-- Records to process --
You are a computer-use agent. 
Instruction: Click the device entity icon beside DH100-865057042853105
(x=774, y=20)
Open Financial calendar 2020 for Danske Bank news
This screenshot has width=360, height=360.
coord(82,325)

-- What is being asked --
Retype every record above exactly as it appears.

-- Response below --
You are a computer-use agent. 
Instruction: Click the device entity icon beside DH100-865057042853105
(x=774, y=20)
Open Financial calendar 2020 for Danske Bank news
This screenshot has width=360, height=360.
coord(82,325)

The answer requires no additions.